■ Stated goal
Please copy every line of the material below, character for character, with nothing added, dropped, or changed.

= = = =

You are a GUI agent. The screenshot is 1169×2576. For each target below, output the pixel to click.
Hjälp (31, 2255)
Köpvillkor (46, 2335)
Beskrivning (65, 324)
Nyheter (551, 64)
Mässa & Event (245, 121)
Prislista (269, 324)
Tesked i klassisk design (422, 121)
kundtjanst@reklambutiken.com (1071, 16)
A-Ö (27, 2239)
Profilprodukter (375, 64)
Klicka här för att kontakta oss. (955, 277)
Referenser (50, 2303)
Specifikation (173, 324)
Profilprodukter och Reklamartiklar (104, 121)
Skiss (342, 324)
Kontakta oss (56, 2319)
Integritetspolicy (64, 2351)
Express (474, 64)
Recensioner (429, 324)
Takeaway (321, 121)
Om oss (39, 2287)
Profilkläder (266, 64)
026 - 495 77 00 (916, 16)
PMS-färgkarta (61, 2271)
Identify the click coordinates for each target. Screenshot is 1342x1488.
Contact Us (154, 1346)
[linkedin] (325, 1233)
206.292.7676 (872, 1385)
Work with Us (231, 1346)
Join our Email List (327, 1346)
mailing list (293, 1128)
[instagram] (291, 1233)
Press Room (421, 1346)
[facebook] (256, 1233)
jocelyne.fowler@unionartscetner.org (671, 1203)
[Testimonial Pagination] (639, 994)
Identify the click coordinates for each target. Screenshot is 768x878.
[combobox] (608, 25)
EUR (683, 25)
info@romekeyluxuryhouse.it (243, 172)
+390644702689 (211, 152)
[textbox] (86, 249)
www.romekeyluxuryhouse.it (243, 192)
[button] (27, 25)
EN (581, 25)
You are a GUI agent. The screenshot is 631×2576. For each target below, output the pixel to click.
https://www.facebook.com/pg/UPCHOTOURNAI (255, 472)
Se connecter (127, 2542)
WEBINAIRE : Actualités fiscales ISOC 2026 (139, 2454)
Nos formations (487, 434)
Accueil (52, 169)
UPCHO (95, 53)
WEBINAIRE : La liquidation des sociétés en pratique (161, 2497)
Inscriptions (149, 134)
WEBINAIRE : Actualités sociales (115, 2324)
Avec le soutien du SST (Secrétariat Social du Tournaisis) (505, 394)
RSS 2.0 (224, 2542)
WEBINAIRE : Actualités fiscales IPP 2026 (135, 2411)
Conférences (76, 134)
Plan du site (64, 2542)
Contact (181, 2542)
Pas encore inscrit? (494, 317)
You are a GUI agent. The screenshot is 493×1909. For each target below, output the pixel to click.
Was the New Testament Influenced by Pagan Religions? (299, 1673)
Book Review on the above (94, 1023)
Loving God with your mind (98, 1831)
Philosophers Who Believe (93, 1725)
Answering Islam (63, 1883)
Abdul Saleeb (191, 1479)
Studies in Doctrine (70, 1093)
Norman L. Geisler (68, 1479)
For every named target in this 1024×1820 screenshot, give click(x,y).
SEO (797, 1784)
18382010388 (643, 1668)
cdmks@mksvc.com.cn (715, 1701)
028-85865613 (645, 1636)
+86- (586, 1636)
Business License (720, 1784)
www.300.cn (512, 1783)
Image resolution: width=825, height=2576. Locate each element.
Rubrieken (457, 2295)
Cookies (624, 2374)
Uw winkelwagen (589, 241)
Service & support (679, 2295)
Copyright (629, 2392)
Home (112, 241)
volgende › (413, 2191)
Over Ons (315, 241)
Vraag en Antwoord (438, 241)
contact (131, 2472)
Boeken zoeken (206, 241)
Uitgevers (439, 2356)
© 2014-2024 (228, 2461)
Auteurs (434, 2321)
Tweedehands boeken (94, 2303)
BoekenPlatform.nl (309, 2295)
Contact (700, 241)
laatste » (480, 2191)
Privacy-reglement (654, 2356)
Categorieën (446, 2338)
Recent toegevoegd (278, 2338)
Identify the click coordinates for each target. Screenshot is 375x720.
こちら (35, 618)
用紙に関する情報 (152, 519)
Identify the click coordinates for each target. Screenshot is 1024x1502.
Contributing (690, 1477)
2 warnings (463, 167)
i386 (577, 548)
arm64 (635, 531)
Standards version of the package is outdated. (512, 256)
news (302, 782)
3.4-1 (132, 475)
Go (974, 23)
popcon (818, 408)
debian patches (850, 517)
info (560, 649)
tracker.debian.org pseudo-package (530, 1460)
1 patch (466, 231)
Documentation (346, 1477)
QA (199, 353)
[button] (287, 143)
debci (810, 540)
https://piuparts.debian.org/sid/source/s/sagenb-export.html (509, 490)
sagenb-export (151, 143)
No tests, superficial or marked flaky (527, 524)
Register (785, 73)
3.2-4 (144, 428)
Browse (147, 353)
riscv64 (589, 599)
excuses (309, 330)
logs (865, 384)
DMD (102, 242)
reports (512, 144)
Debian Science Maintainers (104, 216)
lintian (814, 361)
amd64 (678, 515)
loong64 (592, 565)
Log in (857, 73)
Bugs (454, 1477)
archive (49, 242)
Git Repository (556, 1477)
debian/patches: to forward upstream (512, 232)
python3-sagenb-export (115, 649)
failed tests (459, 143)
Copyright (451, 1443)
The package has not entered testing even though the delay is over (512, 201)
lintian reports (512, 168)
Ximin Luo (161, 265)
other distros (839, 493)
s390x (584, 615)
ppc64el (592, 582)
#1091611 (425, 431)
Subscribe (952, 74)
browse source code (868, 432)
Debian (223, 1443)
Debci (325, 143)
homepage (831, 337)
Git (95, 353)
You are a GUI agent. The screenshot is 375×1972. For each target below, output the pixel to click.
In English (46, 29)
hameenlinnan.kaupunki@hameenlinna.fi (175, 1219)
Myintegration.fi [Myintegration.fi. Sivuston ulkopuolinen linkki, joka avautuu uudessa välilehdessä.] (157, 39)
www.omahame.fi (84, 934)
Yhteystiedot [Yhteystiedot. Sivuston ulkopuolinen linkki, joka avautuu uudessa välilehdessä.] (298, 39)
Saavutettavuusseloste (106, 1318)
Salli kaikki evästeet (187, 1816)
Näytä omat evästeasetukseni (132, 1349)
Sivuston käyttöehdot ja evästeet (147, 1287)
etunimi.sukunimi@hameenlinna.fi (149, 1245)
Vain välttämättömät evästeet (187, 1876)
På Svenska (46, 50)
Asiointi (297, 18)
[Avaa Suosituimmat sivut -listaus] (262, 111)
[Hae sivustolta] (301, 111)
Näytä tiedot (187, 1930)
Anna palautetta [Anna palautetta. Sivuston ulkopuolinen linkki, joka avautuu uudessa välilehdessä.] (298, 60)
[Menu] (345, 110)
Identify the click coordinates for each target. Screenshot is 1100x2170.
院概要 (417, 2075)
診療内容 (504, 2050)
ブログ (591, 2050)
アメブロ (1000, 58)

= = = =

■ Correct output
You are a GUI agent. The screenshot is 1169×2576. For each target below, output the pixel to click.
Hjälp (31, 2255)
Köpvillkor (46, 2335)
Beskrivning (65, 324)
Nyheter (551, 64)
Mässa & Event (245, 121)
Prislista (269, 324)
Tesked i klassisk design (422, 121)
kundtjanst@reklambutiken.com (1071, 16)
A-Ö (27, 2239)
Profilprodukter (375, 64)
Klicka här för att kontakta oss. (955, 277)
Referenser (50, 2303)
Specifikation (173, 324)
Profilprodukter och Reklamartiklar (104, 121)
Skiss (342, 324)
Kontakta oss (56, 2319)
Integritetspolicy (64, 2351)
Express (474, 64)
Recensioner (429, 324)
Takeaway (321, 121)
Om oss (39, 2287)
Profilkläder (266, 64)
026 - 495 77 00 (916, 16)
PMS-färgkarta (61, 2271)
Identify the click coordinates for each target. Screenshot is 1342x1488.
Contact Us (154, 1346)
[linkedin] (325, 1233)
206.292.7676 (872, 1385)
Work with Us (231, 1346)
Join our Email List (327, 1346)
mailing list (293, 1128)
[instagram] (291, 1233)
Press Room (421, 1346)
[facebook] (256, 1233)
jocelyne.fowler@unionartscetner.org (671, 1203)
[Testimonial Pagination] (639, 994)
Identify the click coordinates for each target. Screenshot is 768x878.
[combobox] (608, 25)
EUR (683, 25)
info@romekeyluxuryhouse.it (243, 172)
+390644702689 (211, 152)
[textbox] (86, 249)
www.romekeyluxuryhouse.it (243, 192)
[button] (27, 25)
EN (581, 25)
You are a GUI agent. The screenshot is 631×2576. For each target below, output the pixel to click.
https://www.facebook.com/pg/UPCHOTOURNAI (255, 472)
Se connecter (127, 2542)
WEBINAIRE : Actualités fiscales ISOC 2026 (139, 2454)
Nos formations (487, 434)
Accueil (52, 169)
UPCHO (95, 53)
WEBINAIRE : La liquidation des sociétés en pratique (161, 2497)
Inscriptions (149, 134)
WEBINAIRE : Actualités sociales (115, 2324)
Avec le soutien du SST (Secrétariat Social du Tournaisis) (505, 394)
RSS 2.0 (224, 2542)
WEBINAIRE : Actualités fiscales IPP 2026 (135, 2411)
Conférences (76, 134)
Plan du site (64, 2542)
Contact (181, 2542)
Pas encore inscrit? (494, 317)
You are a GUI agent. The screenshot is 493×1909. For each target below, output the pixel to click.
Was the New Testament Influenced by Pagan Religions? (299, 1673)
Book Review on the above (94, 1023)
Loving God with your mind (98, 1831)
Philosophers Who Believe (93, 1725)
Answering Islam (63, 1883)
Abdul Saleeb (191, 1479)
Studies in Doctrine (70, 1093)
Norman L. Geisler (68, 1479)
For every named target in this 1024×1820 screenshot, give click(x,y).
SEO (797, 1784)
18382010388 (643, 1668)
cdmks@mksvc.com.cn (715, 1701)
028-85865613 (645, 1636)
+86- (586, 1636)
Business License (720, 1784)
www.300.cn (512, 1783)
Image resolution: width=825, height=2576. Locate each element.
Rubrieken (457, 2295)
Cookies (624, 2374)
Uw winkelwagen (589, 241)
Service & support (679, 2295)
Copyright (629, 2392)
Home (112, 241)
volgende › (413, 2191)
Over Ons (315, 241)
Vraag en Antwoord (438, 241)
contact (131, 2472)
Boeken zoeken (206, 241)
Uitgevers (439, 2356)
© 2014-2024 (228, 2461)
Auteurs (434, 2321)
Tweedehands boeken (94, 2303)
BoekenPlatform.nl (309, 2295)
Contact (700, 241)
laatste » (480, 2191)
Privacy-reglement (654, 2356)
Categorieën (446, 2338)
Recent toegevoegd (278, 2338)
Identify the click coordinates for each target. Screenshot is 375x720.
こちら (35, 618)
用紙に関する情報 (152, 519)
Identify the click coordinates for each target. Screenshot is 1024x1502.
Contributing (690, 1477)
2 warnings (463, 167)
i386 (577, 548)
arm64 (635, 531)
Standards version of the package is outdated. (512, 256)
news (302, 782)
3.4-1 (132, 475)
Go (974, 23)
popcon (818, 408)
debian patches (850, 517)
info (560, 649)
tracker.debian.org pseudo-package (530, 1460)
1 patch (466, 231)
Documentation (346, 1477)
QA (199, 353)
[button] (287, 143)
debci (810, 540)
https://piuparts.debian.org/sid/source/s/sagenb-export.html (509, 490)
sagenb-export (151, 143)
No tests, superficial or marked flaky (527, 524)
Register (785, 73)
3.2-4 (144, 428)
Browse (147, 353)
riscv64 (589, 599)
excuses (309, 330)
logs (865, 384)
DMD (102, 242)
reports (512, 144)
Debian Science Maintainers (104, 216)
lintian (814, 361)
amd64 (678, 515)
loong64 (592, 565)
Log in (857, 73)
Bugs (454, 1477)
archive (49, 242)
Git Repository (556, 1477)
debian/patches: to forward upstream (512, 232)
python3-sagenb-export (115, 649)
failed tests (459, 143)
Copyright (451, 1443)
The package has not entered testing even though the delay is over (512, 201)
lintian reports (512, 168)
Ximin Luo (161, 265)
other distros (839, 493)
s390x (584, 615)
ppc64el (592, 582)
#1091611 (425, 431)
Subscribe (952, 74)
browse source code (868, 432)
Debian (223, 1443)
Debci (325, 143)
homepage (831, 337)
Git (95, 353)
You are a GUI agent. The screenshot is 375×1972. For each target below, output the pixel to click.
In English (46, 29)
hameenlinnan.kaupunki@hameenlinna.fi (175, 1219)
Myintegration.fi [Myintegration.fi. Sivuston ulkopuolinen linkki, joka avautuu uudessa välilehdessä.] (157, 39)
www.omahame.fi (84, 934)
Yhteystiedot [Yhteystiedot. Sivuston ulkopuolinen linkki, joka avautuu uudessa välilehdessä.] (298, 39)
Saavutettavuusseloste (106, 1318)
Salli kaikki evästeet (187, 1816)
Näytä omat evästeasetukseni (132, 1349)
Sivuston käyttöehdot ja evästeet (147, 1287)
etunimi.sukunimi@hameenlinna.fi (149, 1245)
Vain välttämättömät evästeet (187, 1876)
På Svenska (46, 50)
Asiointi (297, 18)
[Avaa Suosituimmat sivut -listaus] (262, 111)
[Hae sivustolta] (301, 111)
Näytä tiedot (187, 1930)
Anna palautetta [Anna palautetta. Sivuston ulkopuolinen linkki, joka avautuu uudessa välilehdessä.] (298, 60)
[Menu] (345, 110)
Identify the click coordinates for each target. Screenshot is 1100x2170.
院概要 (417, 2075)
診療内容 (504, 2050)
ブログ (591, 2050)
アメブロ (1000, 58)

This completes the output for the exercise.